HAIKU DA QUARENTENA
David Rodrigues (org.)
Página em construção!
Haiku da Quarentena
Organização: David Rodrigues (3ª Edição)
30 de março de 2020
Apresentação
Março de 2020 ficará sempre na nossa memória. Foi o tempo em que começamos a ficar confinados em casa para não dar ao coronavírus a oportunidade de nos contagiar.
Confinado a casa, lembrei-me de desafiar os meus contatos da rede social Facebook a escreverem um haiku.
Reproduzo aqui o texto do convite:
HH – Haiku Hoje.
Tenho sido, como sabem, um persistente (mesmo teimoso) divulgador da poesia haiku. Para quem não se lembra, os poemas neste estilo “haiku” são poemas cuja origem é o Japão e que se distinguem por serem muito curtos (espera-se que tenham cerca de 17 sílabas…) com uma forte ligação à Natureza e ao momento presente.
Uma característica que sempre me interessou no haiku é o seu caráter narrativo. Poderão perguntar: que tipo de narração se pode encontrar num texto que tenha só 17 sílabas? Parece impossível, mas pode.
A narração do haiku passa-se entre algo que é fixo, que é esperado e de certa forma imóvel e algo que se move, que se destaca desta imobilidade. A narração do haiku vem desta tensão entre o que é esperado e permanente (por exemplo uma estação do ano ou um espaço) e algo que rompe este equilíbrio, algo que se assume como disruptivo e, assim, nos chama a atenção.

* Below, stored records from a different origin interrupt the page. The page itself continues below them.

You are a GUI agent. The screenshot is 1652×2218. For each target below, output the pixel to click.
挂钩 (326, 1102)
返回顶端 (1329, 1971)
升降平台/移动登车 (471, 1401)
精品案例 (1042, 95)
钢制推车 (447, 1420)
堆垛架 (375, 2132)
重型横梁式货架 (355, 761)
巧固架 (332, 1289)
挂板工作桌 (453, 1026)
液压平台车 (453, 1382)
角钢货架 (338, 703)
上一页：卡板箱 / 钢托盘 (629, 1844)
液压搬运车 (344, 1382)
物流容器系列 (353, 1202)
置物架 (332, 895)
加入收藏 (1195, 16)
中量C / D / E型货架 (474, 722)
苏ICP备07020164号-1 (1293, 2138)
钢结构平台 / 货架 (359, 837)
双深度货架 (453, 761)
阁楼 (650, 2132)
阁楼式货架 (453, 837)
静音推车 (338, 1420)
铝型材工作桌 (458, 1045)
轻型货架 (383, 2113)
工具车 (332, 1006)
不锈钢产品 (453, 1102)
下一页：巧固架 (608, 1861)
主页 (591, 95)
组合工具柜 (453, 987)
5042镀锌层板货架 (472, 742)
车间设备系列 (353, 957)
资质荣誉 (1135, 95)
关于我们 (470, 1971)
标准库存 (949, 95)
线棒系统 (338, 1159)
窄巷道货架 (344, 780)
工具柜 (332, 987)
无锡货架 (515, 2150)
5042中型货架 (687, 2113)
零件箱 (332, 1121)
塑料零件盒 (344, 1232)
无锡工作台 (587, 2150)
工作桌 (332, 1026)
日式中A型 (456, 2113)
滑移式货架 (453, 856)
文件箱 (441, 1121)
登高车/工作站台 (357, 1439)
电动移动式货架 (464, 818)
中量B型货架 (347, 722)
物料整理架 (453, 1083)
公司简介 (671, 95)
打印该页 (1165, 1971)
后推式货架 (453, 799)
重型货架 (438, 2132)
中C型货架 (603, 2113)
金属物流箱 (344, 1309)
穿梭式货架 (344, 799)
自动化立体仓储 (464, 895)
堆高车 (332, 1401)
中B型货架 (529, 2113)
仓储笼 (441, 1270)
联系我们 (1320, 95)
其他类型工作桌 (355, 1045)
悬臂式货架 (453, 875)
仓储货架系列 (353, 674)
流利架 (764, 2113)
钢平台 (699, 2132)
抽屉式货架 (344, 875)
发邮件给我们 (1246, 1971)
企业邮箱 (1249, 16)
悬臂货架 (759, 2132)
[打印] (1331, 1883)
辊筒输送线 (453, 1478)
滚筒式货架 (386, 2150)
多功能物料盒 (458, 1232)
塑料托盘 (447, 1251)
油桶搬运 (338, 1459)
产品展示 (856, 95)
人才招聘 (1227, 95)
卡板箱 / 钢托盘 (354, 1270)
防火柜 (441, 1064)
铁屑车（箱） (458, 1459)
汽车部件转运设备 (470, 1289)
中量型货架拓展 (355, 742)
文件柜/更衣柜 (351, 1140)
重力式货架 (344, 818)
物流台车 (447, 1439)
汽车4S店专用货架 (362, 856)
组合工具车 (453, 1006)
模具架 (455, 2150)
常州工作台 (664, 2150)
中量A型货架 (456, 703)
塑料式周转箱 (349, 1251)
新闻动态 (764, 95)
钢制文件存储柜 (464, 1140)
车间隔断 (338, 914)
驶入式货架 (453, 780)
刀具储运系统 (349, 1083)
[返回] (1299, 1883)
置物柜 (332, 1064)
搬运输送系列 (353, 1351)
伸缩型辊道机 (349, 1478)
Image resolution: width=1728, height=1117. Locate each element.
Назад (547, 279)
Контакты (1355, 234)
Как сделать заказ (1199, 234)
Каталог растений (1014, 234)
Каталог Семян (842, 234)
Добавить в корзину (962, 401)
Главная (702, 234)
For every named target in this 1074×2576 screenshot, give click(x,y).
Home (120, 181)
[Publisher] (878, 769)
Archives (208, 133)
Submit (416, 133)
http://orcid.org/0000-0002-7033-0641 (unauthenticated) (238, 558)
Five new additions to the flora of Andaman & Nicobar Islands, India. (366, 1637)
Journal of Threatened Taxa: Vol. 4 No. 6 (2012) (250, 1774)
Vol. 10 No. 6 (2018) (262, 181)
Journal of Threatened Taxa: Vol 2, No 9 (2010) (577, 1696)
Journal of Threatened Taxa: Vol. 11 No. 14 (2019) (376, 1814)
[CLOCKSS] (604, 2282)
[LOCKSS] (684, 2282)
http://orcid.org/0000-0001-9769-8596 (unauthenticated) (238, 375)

A poesia nasce, neste caso, desta tensão, deste inesperado, deste conflito.
Um exemplo:
Manhã de domingo
Com o canto dos melros,
ao longe, uma sirene.
E agora vem o principal: vamos escrever um haiku?
Postem aqui:
As respostas foram entusiasticamente positivas e aqui fica o repositório dos poemas haiku que os amigos de Portugal e do estrangeiro fizeram chegar.
No final desta publicação, incluo um conjunto de 25 haiku que fui escrevendo durante este tempo.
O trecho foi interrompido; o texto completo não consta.